You can also add to your daily dose of orange vegetables by using puréed canned pumpkin to make pumpkin bread or pumpkin cookies, or adding turmeric to your favorite smoothie recipe.

My favorite smoothie contains:

  • 2 cups of raw milk
  • ½ avocado
  • 1 banana
  • 1 tbsp honey
  • 1 knob ginger
  • 1 tsp cinnamon
  • 2 tsp turmeric
  • ½ cup mango
  • 1 orange

5 Fun Ways to Eat Orange

Slice some peppers: Make yourself a veggie plate with orange, yellow, red, green, and purple peppers. Serve with a bowl of sweet potato hummus to make it an extra healthy and delicious snack.

Host a citrus taste test: This is one works well with kids! Cut up five or six different kinds of citrus fruits and do a taste test. Give each participant a score sheet so that they can rate their favorites.

Or have them see if they can tell each fruit apart in a blind taste test. They’ll have so much fun figuring out which is which that they won’t realize that they’re eating such healthy food.

Roast a sweet potato: Cut a sweet potato in half lengthwise and put it face down on a baking tray. You don’t need to oil the tray first. Roast it at 425 degrees F for about 20 to 25 minutes or until soft and fragrant.

You can eat it with your hands, as the skin makes a perfect “wrapping.” Or you could drizzle it with olive oil and enjoy it with a knife and fork. The skin is edible too, as long as the potatoes were organically grown.

Whip up some butternut squash soup: Roasted butternut squash, sweet potato, and carrot soup are delicious and nutritious.

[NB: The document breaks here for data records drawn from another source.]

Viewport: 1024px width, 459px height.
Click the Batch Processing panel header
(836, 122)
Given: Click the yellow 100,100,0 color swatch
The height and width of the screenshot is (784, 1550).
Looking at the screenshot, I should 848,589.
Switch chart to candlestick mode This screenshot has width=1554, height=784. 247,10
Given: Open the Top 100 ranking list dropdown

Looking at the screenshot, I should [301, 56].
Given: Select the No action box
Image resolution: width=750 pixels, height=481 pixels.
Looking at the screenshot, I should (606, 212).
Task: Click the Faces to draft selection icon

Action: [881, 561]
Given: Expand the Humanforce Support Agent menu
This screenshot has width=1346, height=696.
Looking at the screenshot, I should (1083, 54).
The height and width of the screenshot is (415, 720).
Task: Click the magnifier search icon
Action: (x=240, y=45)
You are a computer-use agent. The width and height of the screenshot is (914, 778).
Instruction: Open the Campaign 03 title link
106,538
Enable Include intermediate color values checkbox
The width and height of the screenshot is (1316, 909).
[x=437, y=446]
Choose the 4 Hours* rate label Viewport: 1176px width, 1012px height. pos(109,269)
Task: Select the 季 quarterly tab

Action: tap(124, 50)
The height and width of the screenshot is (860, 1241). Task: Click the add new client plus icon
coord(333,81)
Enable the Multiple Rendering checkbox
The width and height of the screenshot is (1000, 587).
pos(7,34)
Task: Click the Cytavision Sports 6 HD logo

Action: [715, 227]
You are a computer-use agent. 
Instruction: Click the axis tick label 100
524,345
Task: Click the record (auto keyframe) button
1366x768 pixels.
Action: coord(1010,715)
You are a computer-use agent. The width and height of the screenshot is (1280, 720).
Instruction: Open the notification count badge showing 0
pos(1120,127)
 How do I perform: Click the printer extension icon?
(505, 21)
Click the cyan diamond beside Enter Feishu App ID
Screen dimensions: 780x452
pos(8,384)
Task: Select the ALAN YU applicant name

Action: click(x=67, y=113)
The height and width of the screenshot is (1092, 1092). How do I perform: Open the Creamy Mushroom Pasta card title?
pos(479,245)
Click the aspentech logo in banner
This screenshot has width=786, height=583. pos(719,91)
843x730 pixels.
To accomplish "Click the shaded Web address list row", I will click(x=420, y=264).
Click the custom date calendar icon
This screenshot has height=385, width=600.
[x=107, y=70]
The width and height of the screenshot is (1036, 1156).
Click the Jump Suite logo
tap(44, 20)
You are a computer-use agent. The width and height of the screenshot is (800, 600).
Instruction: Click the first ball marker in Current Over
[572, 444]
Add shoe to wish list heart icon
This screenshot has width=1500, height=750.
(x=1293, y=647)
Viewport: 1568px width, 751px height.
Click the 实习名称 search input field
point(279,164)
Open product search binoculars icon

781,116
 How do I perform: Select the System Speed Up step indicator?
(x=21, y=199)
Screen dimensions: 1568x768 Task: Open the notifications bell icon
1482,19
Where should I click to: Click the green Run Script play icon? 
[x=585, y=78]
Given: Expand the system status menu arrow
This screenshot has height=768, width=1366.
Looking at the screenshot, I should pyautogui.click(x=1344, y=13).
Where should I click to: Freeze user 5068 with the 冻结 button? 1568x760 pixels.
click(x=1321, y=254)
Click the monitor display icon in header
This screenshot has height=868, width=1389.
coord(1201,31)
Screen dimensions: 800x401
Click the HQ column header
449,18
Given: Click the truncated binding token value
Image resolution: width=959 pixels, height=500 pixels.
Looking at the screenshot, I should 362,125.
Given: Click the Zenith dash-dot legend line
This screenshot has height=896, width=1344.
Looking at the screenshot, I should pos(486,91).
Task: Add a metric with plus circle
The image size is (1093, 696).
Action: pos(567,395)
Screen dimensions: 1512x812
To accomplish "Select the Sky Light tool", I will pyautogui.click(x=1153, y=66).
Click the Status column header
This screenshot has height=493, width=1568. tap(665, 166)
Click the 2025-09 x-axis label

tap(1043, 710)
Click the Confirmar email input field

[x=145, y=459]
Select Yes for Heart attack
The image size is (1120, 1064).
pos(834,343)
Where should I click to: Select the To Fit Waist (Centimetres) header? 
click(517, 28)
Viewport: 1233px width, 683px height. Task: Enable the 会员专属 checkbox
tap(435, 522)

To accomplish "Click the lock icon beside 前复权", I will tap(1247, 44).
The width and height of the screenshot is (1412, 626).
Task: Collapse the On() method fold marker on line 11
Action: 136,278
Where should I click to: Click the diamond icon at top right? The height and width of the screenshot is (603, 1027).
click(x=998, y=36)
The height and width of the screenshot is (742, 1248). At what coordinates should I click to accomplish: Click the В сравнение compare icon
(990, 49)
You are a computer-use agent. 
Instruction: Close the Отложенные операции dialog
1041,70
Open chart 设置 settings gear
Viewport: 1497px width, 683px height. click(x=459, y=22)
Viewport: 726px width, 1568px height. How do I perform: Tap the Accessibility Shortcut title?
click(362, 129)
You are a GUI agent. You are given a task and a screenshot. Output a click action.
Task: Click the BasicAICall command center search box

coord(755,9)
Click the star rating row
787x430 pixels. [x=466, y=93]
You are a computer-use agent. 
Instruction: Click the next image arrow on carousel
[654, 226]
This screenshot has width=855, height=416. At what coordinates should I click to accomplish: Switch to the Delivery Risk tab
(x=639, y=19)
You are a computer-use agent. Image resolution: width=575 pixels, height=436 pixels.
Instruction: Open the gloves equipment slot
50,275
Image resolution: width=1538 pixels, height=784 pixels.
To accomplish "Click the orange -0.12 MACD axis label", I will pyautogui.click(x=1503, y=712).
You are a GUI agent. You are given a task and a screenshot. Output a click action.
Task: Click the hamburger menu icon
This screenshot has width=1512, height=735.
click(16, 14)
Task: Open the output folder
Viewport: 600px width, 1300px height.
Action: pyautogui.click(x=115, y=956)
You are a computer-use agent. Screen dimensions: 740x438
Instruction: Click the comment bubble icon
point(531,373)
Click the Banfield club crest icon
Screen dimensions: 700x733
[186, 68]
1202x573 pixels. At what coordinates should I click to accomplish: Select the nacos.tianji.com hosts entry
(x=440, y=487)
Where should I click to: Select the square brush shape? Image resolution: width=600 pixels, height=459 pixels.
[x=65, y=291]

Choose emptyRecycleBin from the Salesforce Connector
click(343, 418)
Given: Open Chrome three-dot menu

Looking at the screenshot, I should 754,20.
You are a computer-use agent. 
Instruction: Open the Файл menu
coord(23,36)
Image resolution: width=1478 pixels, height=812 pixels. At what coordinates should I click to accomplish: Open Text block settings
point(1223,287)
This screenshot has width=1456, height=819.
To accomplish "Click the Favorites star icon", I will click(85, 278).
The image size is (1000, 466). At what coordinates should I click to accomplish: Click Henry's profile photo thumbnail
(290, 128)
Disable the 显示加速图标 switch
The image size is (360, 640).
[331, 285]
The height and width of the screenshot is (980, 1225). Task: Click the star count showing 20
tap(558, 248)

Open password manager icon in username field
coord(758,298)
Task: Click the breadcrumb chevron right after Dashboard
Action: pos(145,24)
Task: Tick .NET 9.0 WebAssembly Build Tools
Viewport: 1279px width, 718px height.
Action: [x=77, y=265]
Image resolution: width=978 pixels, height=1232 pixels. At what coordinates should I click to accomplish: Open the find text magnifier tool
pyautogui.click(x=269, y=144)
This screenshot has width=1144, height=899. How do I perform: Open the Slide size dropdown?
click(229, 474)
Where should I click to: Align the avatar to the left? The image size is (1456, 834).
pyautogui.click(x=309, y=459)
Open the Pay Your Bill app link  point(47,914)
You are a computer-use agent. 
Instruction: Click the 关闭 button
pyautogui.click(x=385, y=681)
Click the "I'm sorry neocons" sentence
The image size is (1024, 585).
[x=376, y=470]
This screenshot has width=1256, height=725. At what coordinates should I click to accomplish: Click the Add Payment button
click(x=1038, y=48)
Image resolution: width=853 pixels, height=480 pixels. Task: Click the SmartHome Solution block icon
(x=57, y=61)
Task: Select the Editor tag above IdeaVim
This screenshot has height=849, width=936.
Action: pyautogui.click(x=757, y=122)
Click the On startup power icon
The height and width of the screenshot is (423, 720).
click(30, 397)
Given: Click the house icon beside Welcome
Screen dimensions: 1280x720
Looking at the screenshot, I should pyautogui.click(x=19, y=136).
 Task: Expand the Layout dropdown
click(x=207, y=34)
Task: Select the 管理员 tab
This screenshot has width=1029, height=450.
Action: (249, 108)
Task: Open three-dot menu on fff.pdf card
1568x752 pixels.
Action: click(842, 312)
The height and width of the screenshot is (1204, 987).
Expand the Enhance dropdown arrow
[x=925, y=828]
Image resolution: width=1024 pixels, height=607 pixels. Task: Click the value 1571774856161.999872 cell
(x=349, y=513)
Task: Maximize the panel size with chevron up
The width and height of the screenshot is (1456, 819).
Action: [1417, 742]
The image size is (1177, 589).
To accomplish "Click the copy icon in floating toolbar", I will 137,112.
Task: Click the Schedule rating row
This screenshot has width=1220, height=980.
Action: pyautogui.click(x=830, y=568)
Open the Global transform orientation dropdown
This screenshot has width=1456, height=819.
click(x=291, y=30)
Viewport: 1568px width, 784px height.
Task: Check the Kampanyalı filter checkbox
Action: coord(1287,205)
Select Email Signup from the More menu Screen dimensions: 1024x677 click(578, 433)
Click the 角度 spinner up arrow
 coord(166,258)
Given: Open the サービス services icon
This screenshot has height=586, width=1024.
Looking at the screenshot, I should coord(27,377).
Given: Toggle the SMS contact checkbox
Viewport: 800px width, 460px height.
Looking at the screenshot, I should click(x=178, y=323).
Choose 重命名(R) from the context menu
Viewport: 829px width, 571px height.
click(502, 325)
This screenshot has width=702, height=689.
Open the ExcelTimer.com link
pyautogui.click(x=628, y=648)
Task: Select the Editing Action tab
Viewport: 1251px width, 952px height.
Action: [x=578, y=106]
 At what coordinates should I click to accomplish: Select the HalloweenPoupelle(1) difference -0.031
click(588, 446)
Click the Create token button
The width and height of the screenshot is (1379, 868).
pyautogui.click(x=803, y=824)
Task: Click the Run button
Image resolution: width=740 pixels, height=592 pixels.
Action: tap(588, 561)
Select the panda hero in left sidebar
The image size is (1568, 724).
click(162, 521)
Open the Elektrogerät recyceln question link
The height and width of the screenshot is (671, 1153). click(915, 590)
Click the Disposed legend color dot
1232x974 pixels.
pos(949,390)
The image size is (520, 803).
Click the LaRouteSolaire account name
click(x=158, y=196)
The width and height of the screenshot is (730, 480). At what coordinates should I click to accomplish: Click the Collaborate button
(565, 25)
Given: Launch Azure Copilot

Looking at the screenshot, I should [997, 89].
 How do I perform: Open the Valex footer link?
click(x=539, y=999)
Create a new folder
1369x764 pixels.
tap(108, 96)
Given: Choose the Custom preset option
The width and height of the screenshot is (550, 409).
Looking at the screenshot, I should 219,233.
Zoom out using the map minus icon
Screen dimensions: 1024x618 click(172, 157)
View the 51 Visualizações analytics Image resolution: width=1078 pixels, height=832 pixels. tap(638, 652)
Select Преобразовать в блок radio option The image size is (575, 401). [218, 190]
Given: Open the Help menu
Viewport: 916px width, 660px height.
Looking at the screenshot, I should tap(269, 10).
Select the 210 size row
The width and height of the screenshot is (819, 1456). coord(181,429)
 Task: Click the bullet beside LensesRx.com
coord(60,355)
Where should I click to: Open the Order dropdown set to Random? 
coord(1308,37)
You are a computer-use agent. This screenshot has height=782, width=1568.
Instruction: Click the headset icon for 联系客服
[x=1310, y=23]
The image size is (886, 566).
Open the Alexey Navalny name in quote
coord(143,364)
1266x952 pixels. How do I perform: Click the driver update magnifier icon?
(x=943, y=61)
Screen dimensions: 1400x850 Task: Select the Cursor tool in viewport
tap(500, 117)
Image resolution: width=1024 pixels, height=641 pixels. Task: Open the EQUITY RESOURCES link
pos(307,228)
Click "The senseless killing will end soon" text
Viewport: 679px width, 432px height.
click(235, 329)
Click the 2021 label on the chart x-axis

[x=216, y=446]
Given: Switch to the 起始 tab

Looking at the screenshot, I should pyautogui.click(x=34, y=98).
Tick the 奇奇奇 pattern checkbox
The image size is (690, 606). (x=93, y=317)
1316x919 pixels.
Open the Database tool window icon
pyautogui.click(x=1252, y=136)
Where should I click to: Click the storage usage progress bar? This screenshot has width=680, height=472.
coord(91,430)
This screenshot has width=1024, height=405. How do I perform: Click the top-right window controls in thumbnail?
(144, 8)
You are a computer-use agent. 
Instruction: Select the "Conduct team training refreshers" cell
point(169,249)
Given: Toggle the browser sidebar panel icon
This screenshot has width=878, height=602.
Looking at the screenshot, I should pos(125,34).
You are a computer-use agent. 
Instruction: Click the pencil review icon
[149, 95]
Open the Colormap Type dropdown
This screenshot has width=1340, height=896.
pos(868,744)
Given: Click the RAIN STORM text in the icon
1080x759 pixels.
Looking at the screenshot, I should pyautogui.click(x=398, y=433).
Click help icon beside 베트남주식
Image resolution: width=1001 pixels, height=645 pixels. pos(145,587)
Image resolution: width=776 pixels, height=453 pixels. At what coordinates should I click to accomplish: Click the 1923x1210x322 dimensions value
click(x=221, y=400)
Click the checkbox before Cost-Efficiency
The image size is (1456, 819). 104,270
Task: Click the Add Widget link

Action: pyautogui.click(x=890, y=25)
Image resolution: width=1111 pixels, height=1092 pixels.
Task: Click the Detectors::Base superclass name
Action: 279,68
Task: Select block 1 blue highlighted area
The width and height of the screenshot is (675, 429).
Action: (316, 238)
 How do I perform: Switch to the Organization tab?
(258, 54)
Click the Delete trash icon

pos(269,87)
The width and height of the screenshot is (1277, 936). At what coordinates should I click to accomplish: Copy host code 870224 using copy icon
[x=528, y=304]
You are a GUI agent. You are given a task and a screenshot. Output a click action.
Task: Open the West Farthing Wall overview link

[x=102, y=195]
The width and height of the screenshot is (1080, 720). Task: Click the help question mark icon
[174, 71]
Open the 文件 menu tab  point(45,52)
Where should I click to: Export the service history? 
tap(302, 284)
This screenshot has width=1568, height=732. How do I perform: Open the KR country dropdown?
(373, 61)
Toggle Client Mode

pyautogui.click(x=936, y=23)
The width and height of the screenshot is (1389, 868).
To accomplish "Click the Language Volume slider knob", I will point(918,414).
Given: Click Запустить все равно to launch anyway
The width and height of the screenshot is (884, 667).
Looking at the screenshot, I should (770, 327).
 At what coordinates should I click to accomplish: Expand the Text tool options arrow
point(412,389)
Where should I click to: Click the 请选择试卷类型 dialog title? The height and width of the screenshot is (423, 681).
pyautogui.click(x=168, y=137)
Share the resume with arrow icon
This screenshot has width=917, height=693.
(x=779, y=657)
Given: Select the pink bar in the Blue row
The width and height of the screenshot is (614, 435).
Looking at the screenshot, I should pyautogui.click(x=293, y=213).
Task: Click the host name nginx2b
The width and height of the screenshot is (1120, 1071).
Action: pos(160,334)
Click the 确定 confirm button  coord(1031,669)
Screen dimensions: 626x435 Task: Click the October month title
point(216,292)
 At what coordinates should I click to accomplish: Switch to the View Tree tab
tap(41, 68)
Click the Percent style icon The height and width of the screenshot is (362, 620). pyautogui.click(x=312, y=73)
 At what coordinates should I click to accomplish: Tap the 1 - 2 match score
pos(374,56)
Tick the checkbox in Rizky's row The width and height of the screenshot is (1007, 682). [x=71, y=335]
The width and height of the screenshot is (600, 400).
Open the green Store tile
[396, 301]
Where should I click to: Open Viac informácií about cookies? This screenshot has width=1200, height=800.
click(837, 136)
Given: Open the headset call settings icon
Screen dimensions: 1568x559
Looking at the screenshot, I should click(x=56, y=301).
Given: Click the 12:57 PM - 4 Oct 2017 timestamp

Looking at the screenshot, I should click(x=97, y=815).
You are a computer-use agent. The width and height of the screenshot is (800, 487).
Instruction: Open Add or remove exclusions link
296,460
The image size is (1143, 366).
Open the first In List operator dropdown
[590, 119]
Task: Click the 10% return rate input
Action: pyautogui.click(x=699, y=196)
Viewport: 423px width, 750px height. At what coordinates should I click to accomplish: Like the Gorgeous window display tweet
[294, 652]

It also freezes well, so you can make a double recipe and reheat it at your convenience.

Make orange rice: I love sautéing a lot of chopped vegetables, adding broth, and cooking them in rice to make what I call “busy rice.”

To make orange-colored busy rice, sauté 1/2 cup to 1 cup of minced carrots and orange peppers with half a chopped onion and two cloves of chopped garlic until all the vegetables soften (about 5 minutes).

Season with salt and pepper, along with a teaspoon or more of paprika and turmeric and a pinch of saffron if you’ve got it.

Then add 2 cups of broth or water and 1 cup of white rice, simmer for 15 minutes (depending on the rice variety), let stand for 1 minute, taste to adjust seasonings, and serve piping hot with a vegetarian stir fry or meat entrée.